EXERCISE INSTRUCTIONS: Your task is to copy every line below that contains the word "agent".

Items listed in a dataset:
⟨

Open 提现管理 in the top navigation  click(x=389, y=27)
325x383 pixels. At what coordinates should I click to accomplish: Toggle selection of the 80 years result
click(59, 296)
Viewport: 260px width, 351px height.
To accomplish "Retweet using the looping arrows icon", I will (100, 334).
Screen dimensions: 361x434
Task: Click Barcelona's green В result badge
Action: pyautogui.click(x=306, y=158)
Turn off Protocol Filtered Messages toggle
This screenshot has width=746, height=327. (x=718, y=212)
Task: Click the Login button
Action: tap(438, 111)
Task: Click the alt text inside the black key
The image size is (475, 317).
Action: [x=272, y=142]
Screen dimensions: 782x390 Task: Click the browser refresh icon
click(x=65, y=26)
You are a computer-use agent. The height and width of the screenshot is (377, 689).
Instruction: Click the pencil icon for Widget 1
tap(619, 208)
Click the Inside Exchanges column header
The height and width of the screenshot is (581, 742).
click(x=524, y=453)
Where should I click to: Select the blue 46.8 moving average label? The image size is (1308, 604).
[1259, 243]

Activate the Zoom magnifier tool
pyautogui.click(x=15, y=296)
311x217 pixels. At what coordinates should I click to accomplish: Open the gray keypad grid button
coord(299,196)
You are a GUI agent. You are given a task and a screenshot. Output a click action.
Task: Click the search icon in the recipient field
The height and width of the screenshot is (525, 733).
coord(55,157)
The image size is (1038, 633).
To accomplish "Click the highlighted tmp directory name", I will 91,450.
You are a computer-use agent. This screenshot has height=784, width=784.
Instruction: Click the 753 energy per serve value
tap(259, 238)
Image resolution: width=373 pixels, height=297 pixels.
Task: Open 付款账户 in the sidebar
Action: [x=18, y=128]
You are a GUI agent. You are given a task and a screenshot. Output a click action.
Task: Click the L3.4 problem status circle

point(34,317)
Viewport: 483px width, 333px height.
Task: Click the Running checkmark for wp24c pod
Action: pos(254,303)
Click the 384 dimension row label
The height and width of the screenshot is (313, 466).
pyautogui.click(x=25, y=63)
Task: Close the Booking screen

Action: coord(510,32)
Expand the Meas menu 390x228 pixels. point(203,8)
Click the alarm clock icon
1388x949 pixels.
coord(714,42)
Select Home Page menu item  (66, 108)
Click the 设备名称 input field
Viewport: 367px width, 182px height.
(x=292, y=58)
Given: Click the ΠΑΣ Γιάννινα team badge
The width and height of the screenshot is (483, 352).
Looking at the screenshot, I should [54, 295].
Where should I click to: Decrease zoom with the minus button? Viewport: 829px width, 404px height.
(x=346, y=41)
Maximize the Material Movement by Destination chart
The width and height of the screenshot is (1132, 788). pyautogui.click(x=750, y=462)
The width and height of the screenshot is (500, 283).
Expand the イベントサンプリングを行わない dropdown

⟩

REPLY TO THE EXERCISE:
You are a computer-use agent. The height and width of the screenshot is (377, 689).
You are a GUI agent. You are given a task and a screenshot. Output a click action.
You are a computer-use agent. This screenshot has height=784, width=784.
You are a GUI agent. You are given a task and a screenshot. Output a click action.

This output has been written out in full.